## What needs to be done
If a line in the data below includes the string "agent", please return a copy of it.

## Provided material
• • • • • • •
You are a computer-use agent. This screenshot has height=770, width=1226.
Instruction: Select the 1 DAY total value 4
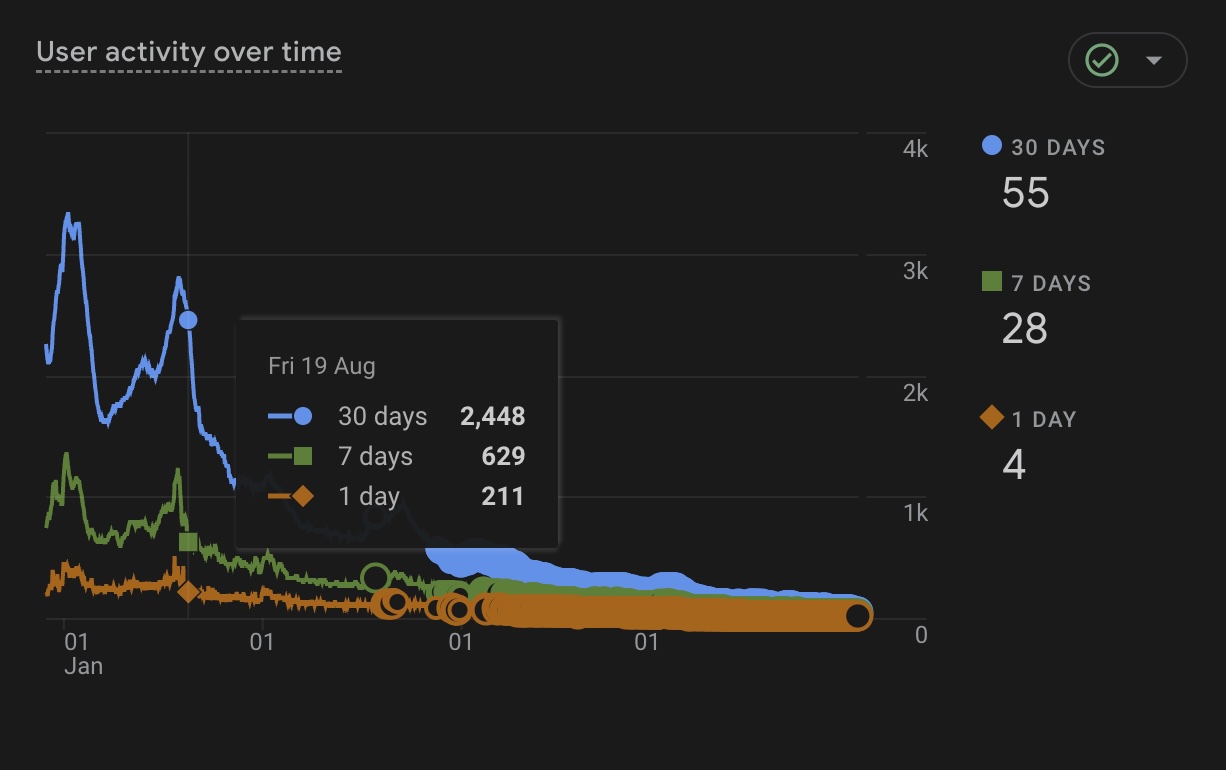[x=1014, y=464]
• • • • • • •
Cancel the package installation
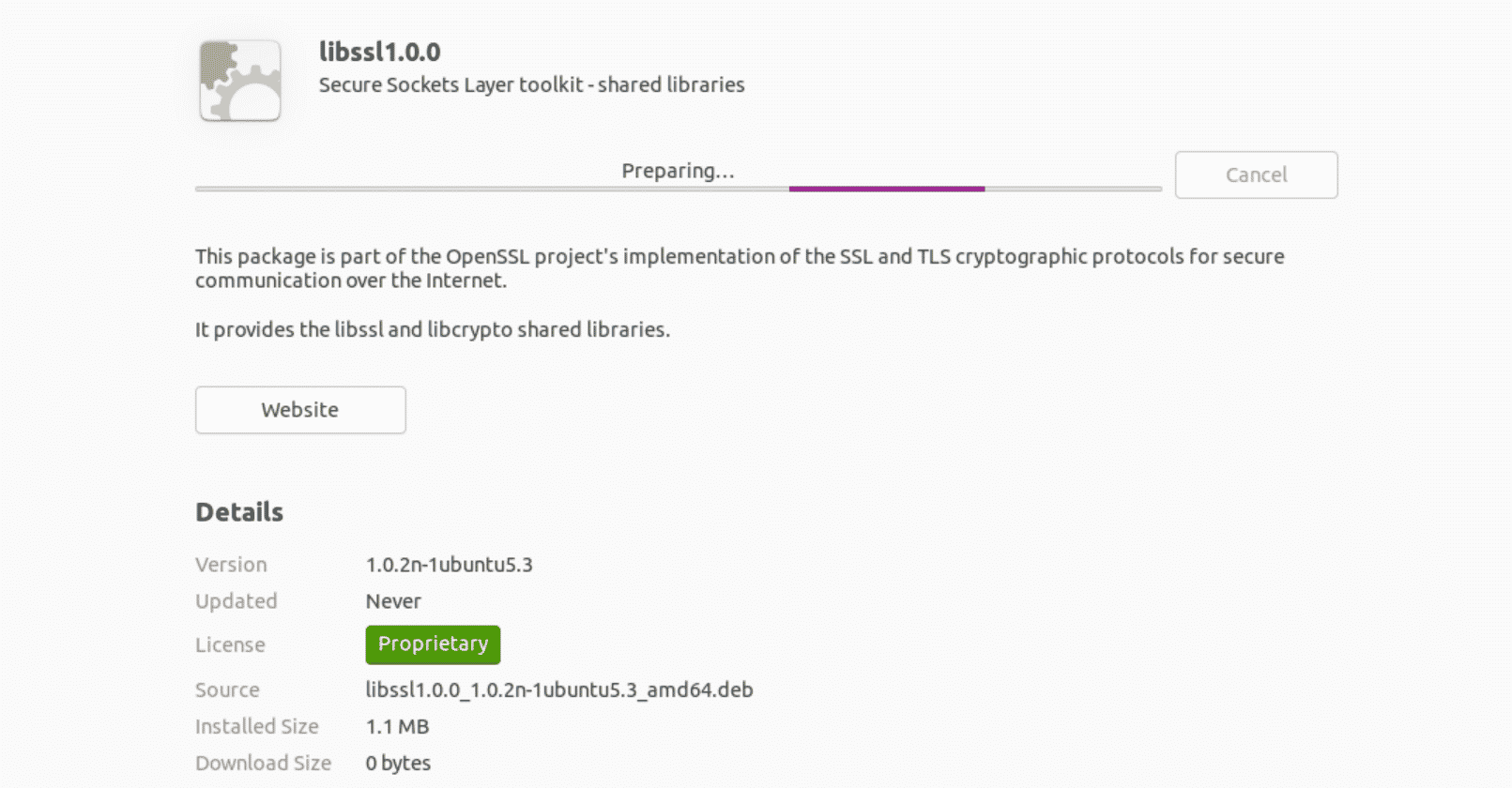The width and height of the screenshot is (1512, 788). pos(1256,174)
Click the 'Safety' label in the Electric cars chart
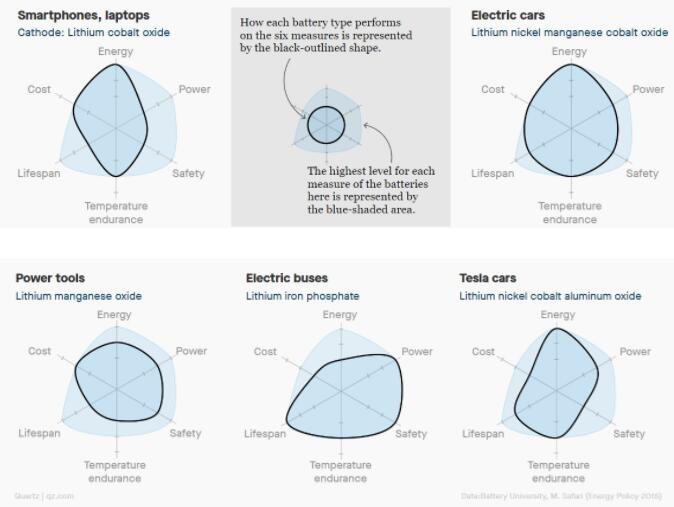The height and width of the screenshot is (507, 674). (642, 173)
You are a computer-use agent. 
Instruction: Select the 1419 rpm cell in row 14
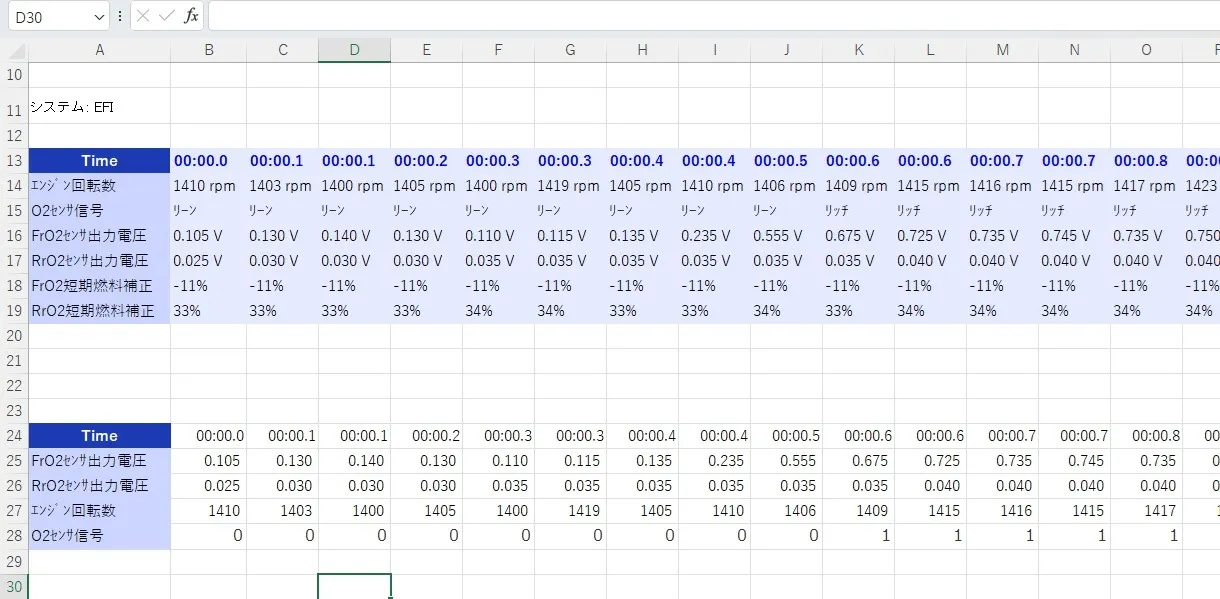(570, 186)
• • • • • • •
## Answer box
You are a computer-use agent. This screenshot has height=770, width=1226.
You are a computer-use agent. 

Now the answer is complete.